= Export subsidy =

Government policy to encourage export

Export subsidy is a government policy to encourage export of goods and discourage sale of goods on the domestic market through direct payments, low-cost loans, tax relief for exporters, or government-financed international advertising. An export subsidy reduces the price paid by foreign importers, which means domestic consumers pay more than foreign consumers. The World Trade Organization (WTO) prohibits most subsidies directly linked to the volume of exports, except for LDCs. Incentives are given by the government of a country to exporters to encourage export of goods.

Export subsidies are also generated when internal price supports, as in a guaranteed minimum price for a commodity, create more production than can be consumed internally in the country. (These price supports are often coupled with import tariffs, which keeps the domestic price high by discouraging or taxing imports on the difference between the world price and the mandatory minimum.) Instead of letting the commodity rot or destroying it, the government exports it. Saudi Arabia is a net exporter of wheat, Japan often is a net exporter of rice.

At the WTO's Tenth Ministerial Conference, which was held in Nairobi, Kenya from 15 to 19 December 2015, the WTO member states agreed to eliminate export subsidies for agricultural products; least-developed nations had until the end of 2018 to eliminate agricultural export subsidies (until 1 January 2017 in relation to cotton exports), while developed nations agreed to eliminate most such subsidies immediately.

Export subsidies can cause inflation: the government subsidises the industry based on costs, but an increase in the subsidy is directly spent on wage hikes demanded by employees.
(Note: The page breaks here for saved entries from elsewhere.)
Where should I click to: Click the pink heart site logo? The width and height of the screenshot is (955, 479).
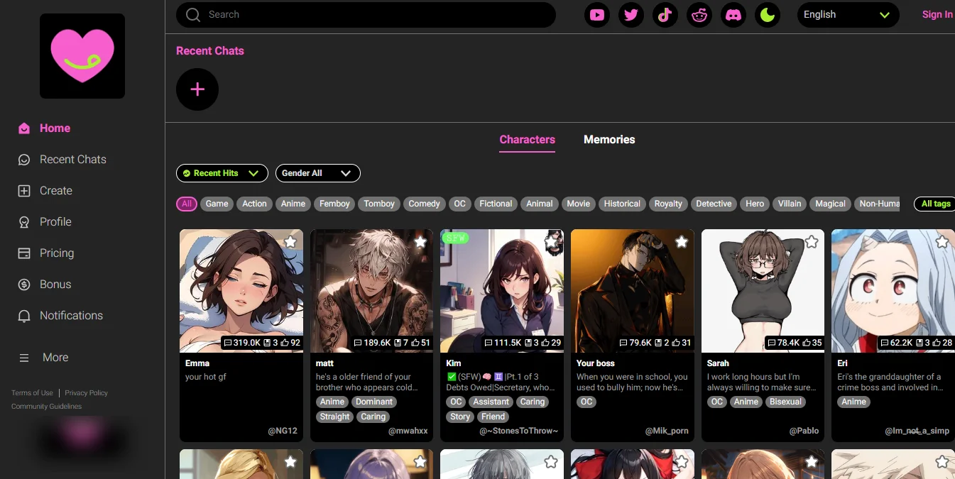tap(82, 56)
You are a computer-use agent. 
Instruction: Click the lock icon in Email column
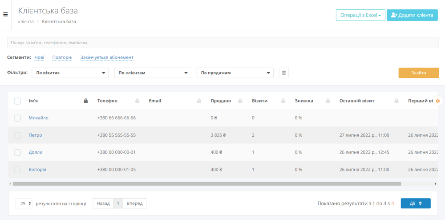(199, 101)
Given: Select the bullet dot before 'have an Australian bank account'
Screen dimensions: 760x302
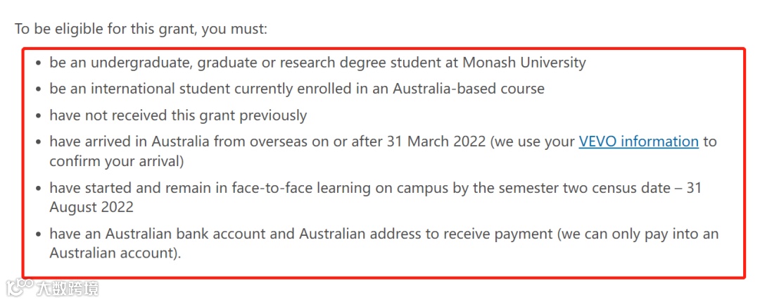Looking at the screenshot, I should [39, 234].
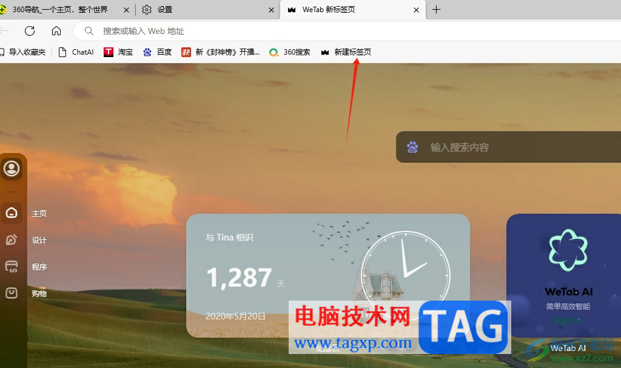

Now the wages in the subsidised industry are higher than elsewhere, which causes the other employees demand higher wages, which are then reflected in prices, resulting in inflation everywhere in the economy.

Some countries provide indirect export subsidies in the form of tax reductions. In the United States closely held exporters of U.S. made goods may get a reduction of tax using an Interest Charge Domestic International Sales Corporation (IC-DISC).
Another example is Armenia. According to Armenian legislation, IT companies that suit several criteria are getting 50% of the income tax they have paid back. In 2022, after the drastic revaluation of Armenian Dram against US Dollar, which could potentially harm exporting industries, a proposal has been put into discussion to return the entire amount of tax paid by IT companies during the previous 4 months.